◆ Task instructions:
Exact reproductions of all the entries, please, and no pictures.

◆ The records:
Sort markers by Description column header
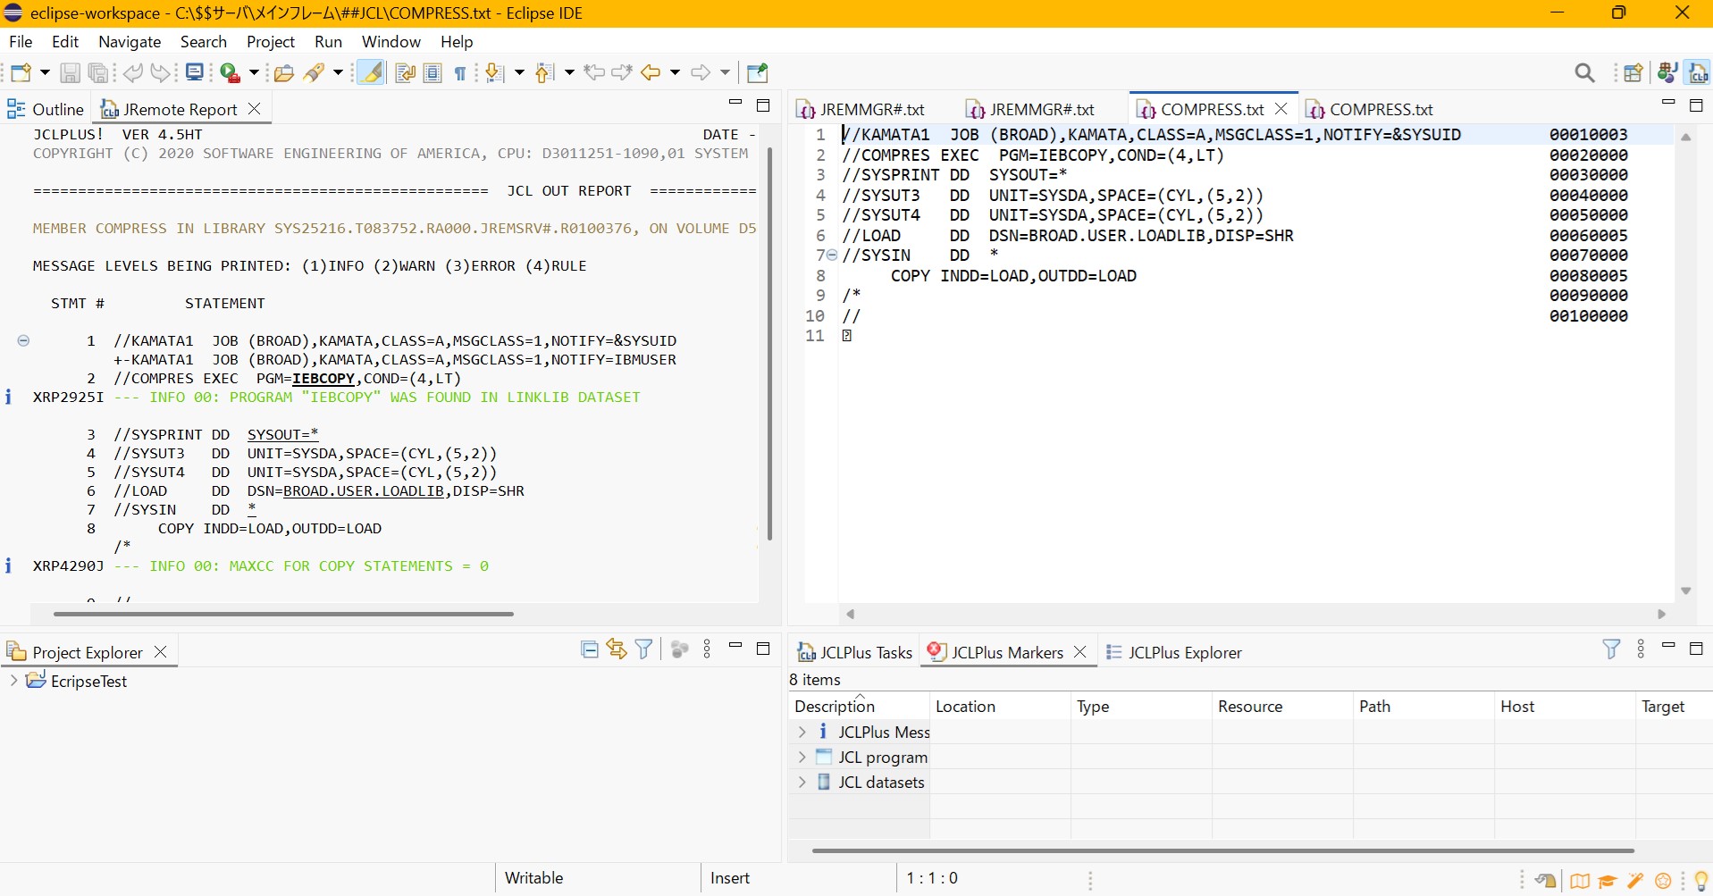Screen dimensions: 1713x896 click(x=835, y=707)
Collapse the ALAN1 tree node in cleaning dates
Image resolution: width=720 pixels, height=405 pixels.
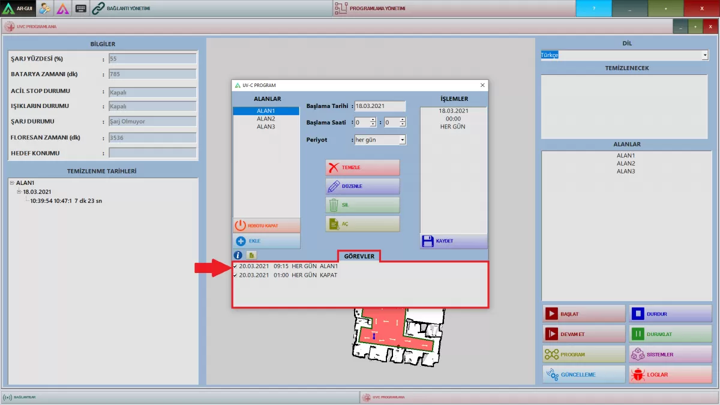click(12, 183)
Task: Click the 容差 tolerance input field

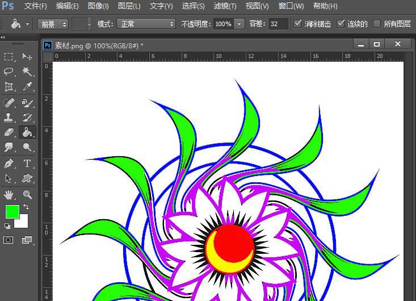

◆ Result below:
Sort markers by Description column header
Screen dimensions: 1713x896 click(x=835, y=707)
Collapse the ALAN1 tree node in cleaning dates
Image resolution: width=720 pixels, height=405 pixels.
click(12, 183)
Task: Click the 容差 tolerance input field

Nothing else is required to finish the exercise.